### SUPPORT VECTOR MACHINES

Support vector machines (SVMs) are powerful yet flexible supervised machine learning methods used for classification, regression, and, outliers’ detection. SVMs are very efficient in high dimensional spaces and generally are used in classification problems. SVMs are popular and memory efficient because they use a subset of training points in the decision function.
The main goal of SVMs is to divide the datasets into number of classes in order to find a maximum marginal hyperplane (MMH) which can be done in the following two steps:
1. Support Vector Machines will first generate hyperplanes iteratively that separates the classes in the best way.
2. After that it will choose the hyperplane that segregate the classes correctly.

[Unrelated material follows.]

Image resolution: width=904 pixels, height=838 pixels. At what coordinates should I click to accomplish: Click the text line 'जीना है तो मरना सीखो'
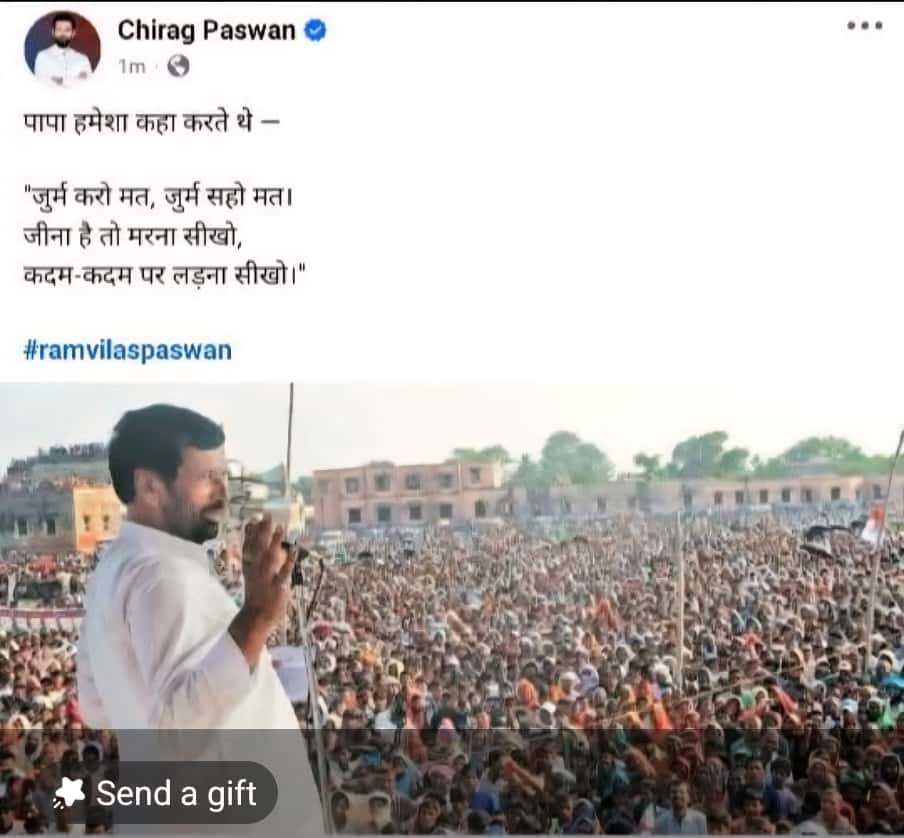pos(132,236)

Some important concepts in SVM are as follows:
1. Support Vectors: They may be defined as the datapoints which are closest to the hyperplane. Support vectors help in deciding the separating line.
2. Hyperplane: The decision plane or space that divides set of objects having different classes.
3. Margin: The gap between two lines on the closet data points of different classes is called margin.

SVM in Scikit-learn supports both sparse and dense sample vectors as input.


#### Classification of SVM
Scikit-learn provides three classes namely SVC, NuSVC and LinearSVC which can perform multiclass-class classification.

#### SVC

It is C-support vector classification whose implementation is based on libsvm. The module used by scikit-learn is sklearn.svm.SVC. This class handles the multiclass support according to one-vs-one scheme.

Attributes
Followings table consist the attributes used by sklearn.svm.SVC class:

### Implementation Example
Like other classifiers, SVC also has to be fitted with following two arrays:
1. An array X holding the training samples. It is of size [n_samples, n_features].
2. An array Y holding the target values i.e. class labels for the training samples. It is of size [n_samples].
Following Python script uses sklearn.svm.SVC class:

In [None]:
import numpy as np
X = np.array([[-1, -1], [-2, -1], [1, 1], [2, 1]])
y = np.array([1, 1, 2, 2])
from sklearn.svm import SVC
SVCClf = SVC(kernel='linear',gamma='scale', shrinking=False,)
SVCClf.fit(X, y)

In [None]:
#### Now, once fitted, we can get the weight vector with the help of following python script

SVCClf.coef_

array([[0.5, 0.5]])

In [None]:
#### Similarly, we can get the value of other attributes as follows:

SVCClf.predict([[-0.5,-0.8]])

array([1])

In [None]:
SVCClf.n_support_

array([1, 1], dtype=int32)

In [None]:
SVCClf.support_vectors_

array([[-1., -1.],
       [ 1.,  1.]])

In [None]:
SVCClf.support_

array([0, 2], dtype=int32)

In [None]:
SVCClf.intercept_

array([-0.])

In [None]:
SVCClf.fit_status_

0

### NuSVC

NuSVC is Nu Support Vector Classification. It is another class provided by scikit-learn which can perform multi-class classification. It is like SVC but NuSVC accepts slightly different sets of parameters. The parameter which is different from SVC is as follows:
1. nu: float, optional, default = 0.5
It represents an upper bound on the fraction of training errors and a lower bound of the fraction of support vectors. Its value should be in the interval of (o,1].
Rest of the parameters and attributes are same as of SVC.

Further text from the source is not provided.